* **The task**:
Starting at the first line of the entries, extract each line up to and including the one that contains "Task: Click the [120/480FPS] frame rate text", but leave out the pictures.

Items listed in a dataset
↓↓↓

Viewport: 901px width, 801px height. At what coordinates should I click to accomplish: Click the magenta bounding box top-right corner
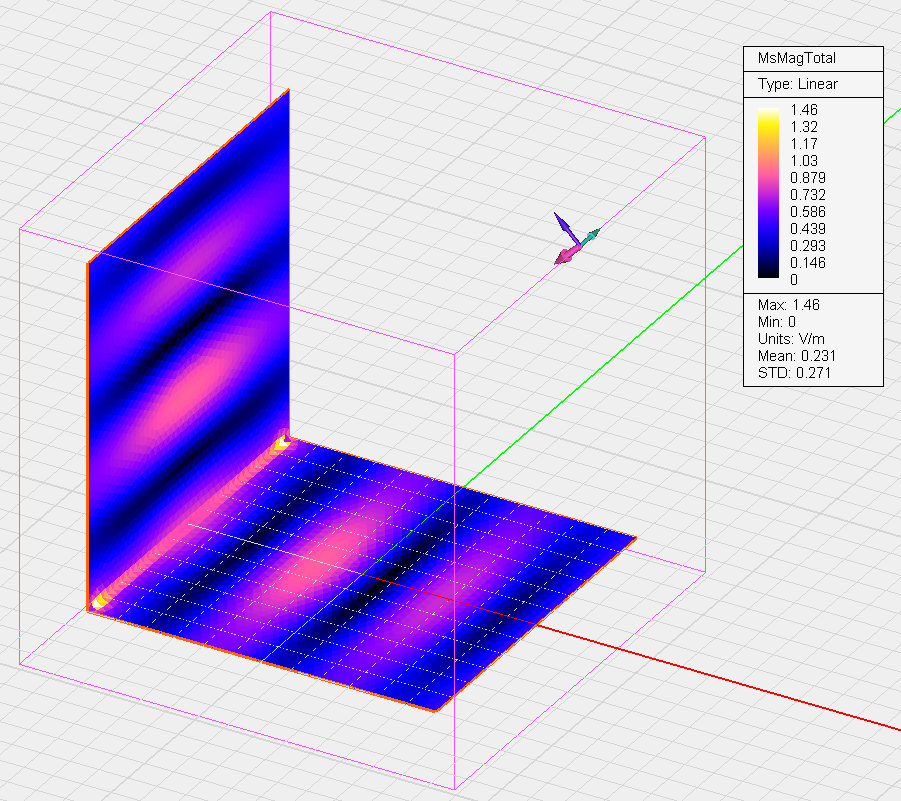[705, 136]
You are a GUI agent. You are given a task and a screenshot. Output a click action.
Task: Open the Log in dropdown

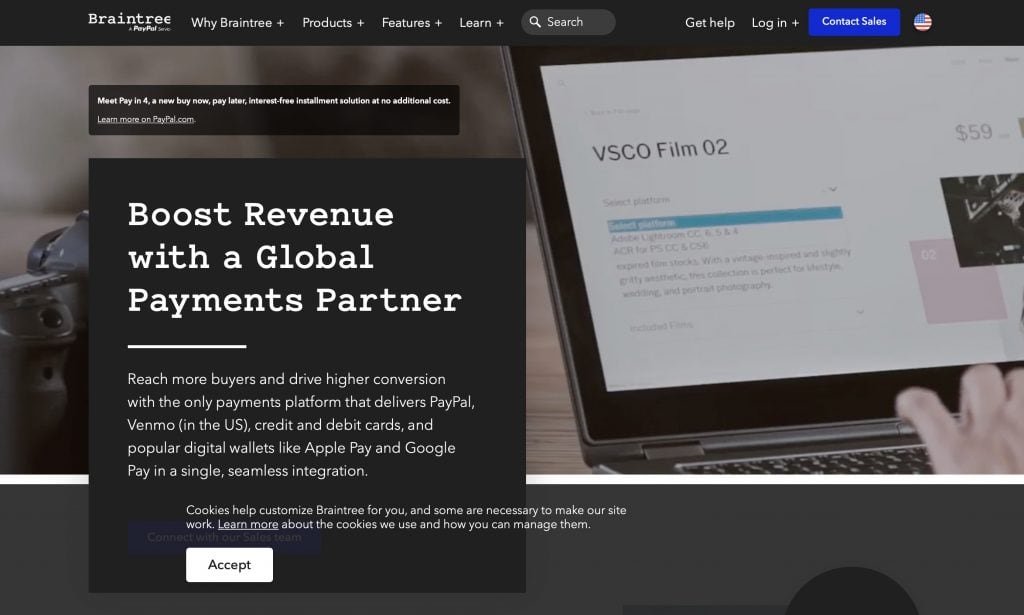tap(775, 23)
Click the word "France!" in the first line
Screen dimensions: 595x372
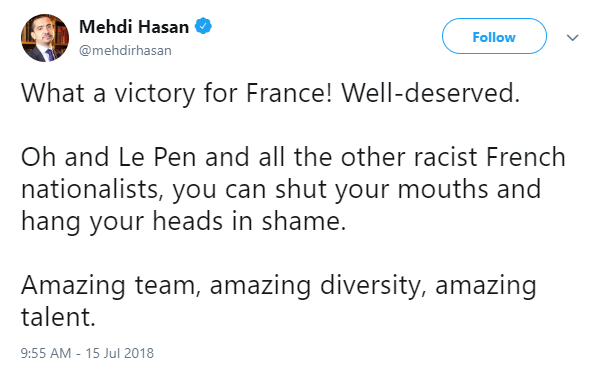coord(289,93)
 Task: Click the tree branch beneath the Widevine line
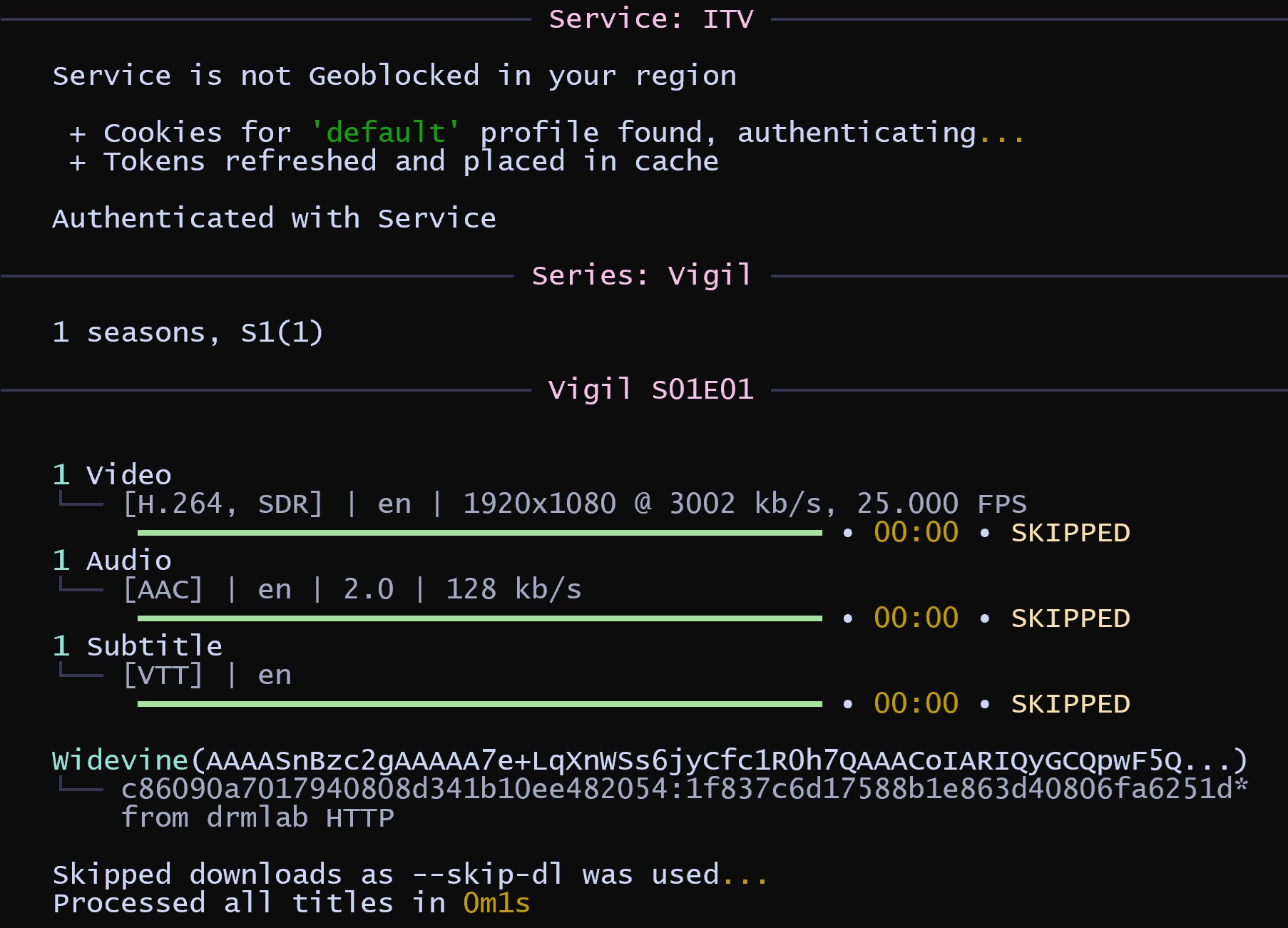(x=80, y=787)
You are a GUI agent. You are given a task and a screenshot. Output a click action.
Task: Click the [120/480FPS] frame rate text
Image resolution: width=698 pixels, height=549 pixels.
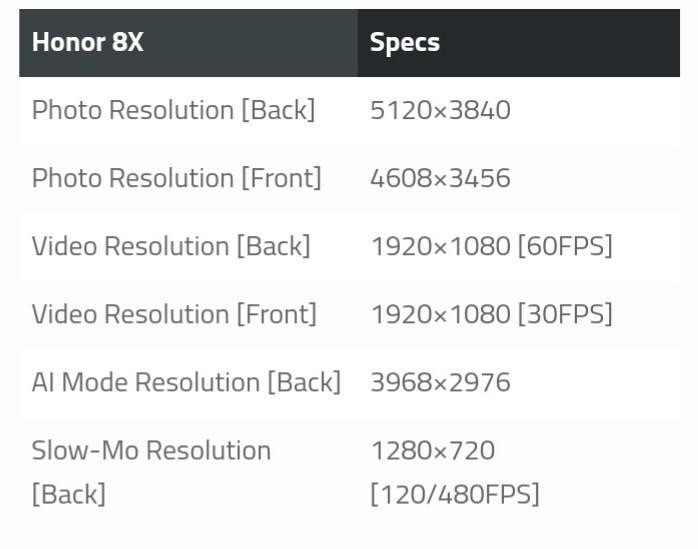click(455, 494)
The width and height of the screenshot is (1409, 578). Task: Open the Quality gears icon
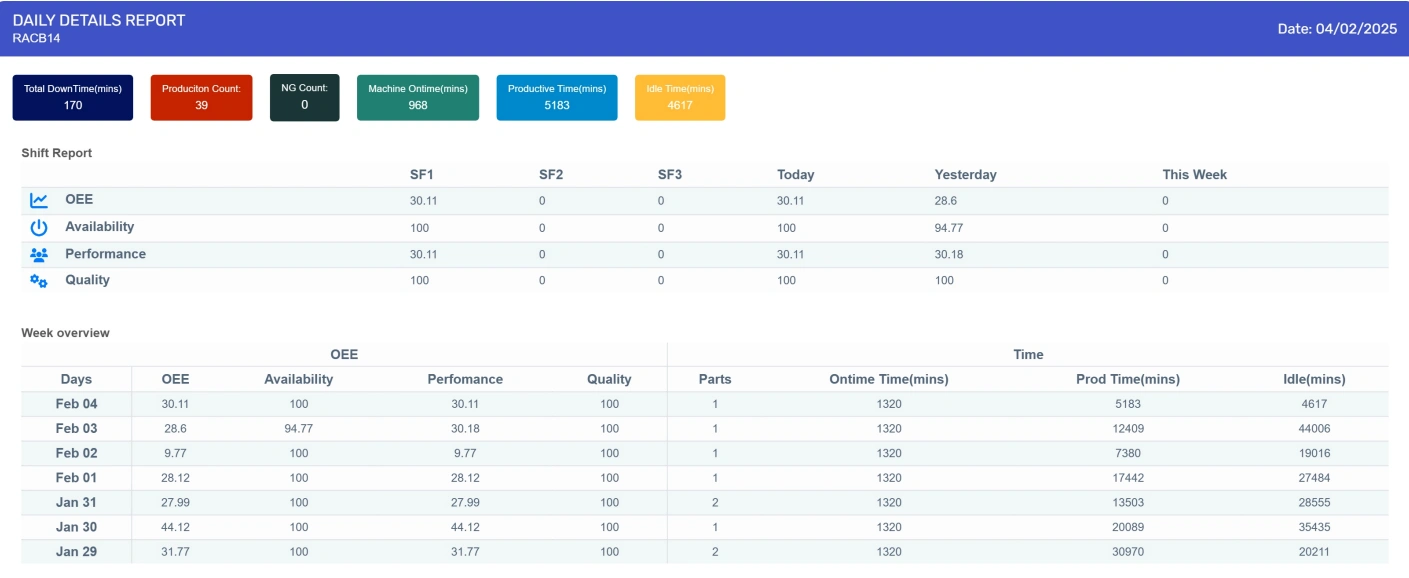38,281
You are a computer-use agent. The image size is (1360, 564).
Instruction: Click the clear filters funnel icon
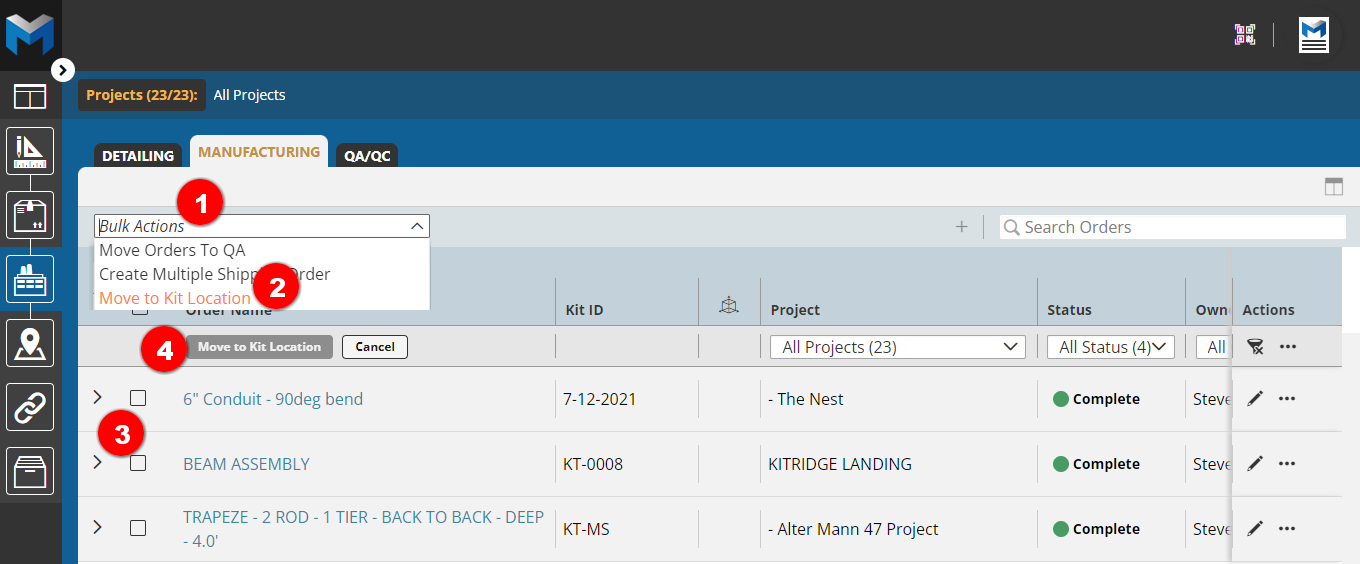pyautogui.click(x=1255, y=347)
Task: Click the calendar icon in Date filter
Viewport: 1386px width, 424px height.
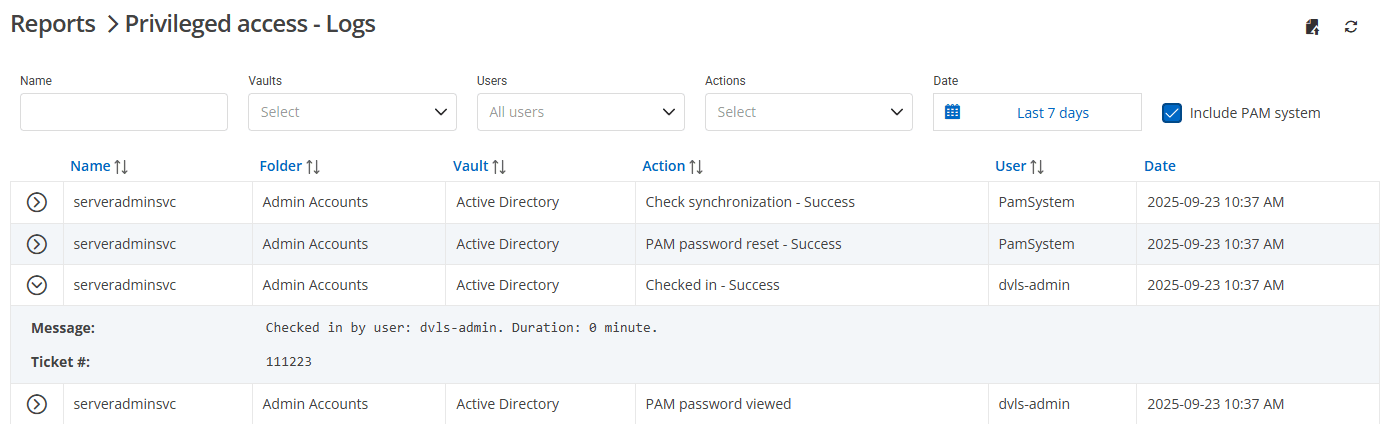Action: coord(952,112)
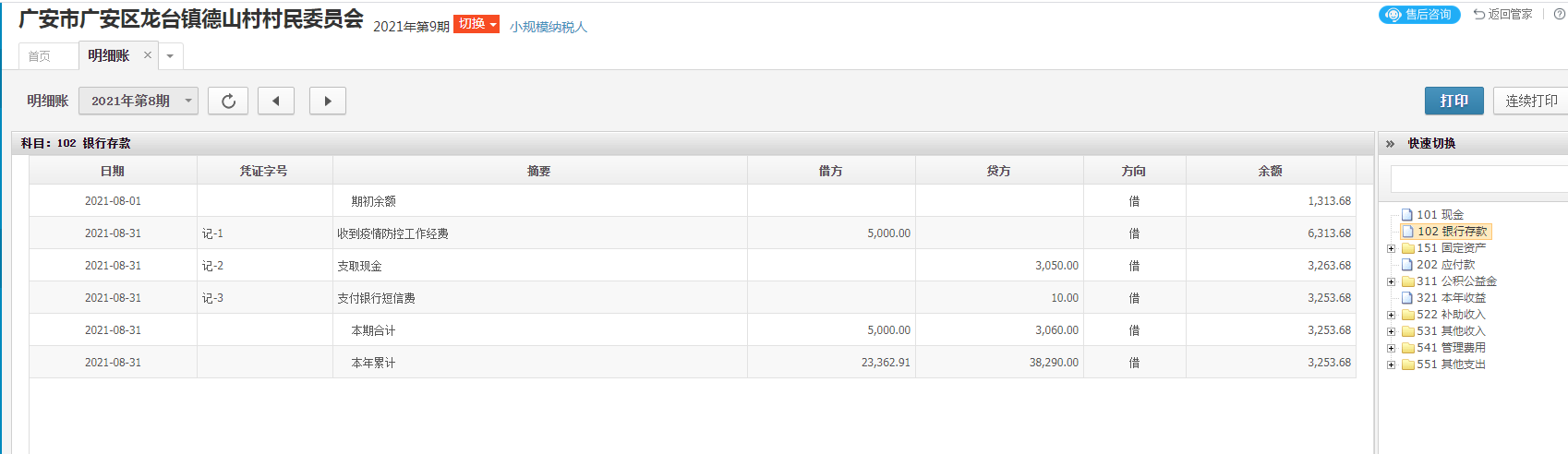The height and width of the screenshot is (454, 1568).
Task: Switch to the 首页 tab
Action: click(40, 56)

↑↑↑

* **Reply**:
Viewport: 901px width, 801px height. At what coordinates should I click to accomplish: Click the magenta bounding box top-right corner
[705, 136]
You are a GUI agent. You are given a task and a screenshot. Output a click action.
Task: Open the Log in dropdown

tap(775, 23)
Click the word "France!" in the first line
Screen dimensions: 595x372
coord(289,93)
 Task: Click the tree branch beneath the Widevine line
(x=80, y=787)
You are a GUI agent. You are given a task and a screenshot. Output a click action.
Task: Click the [120/480FPS] frame rate text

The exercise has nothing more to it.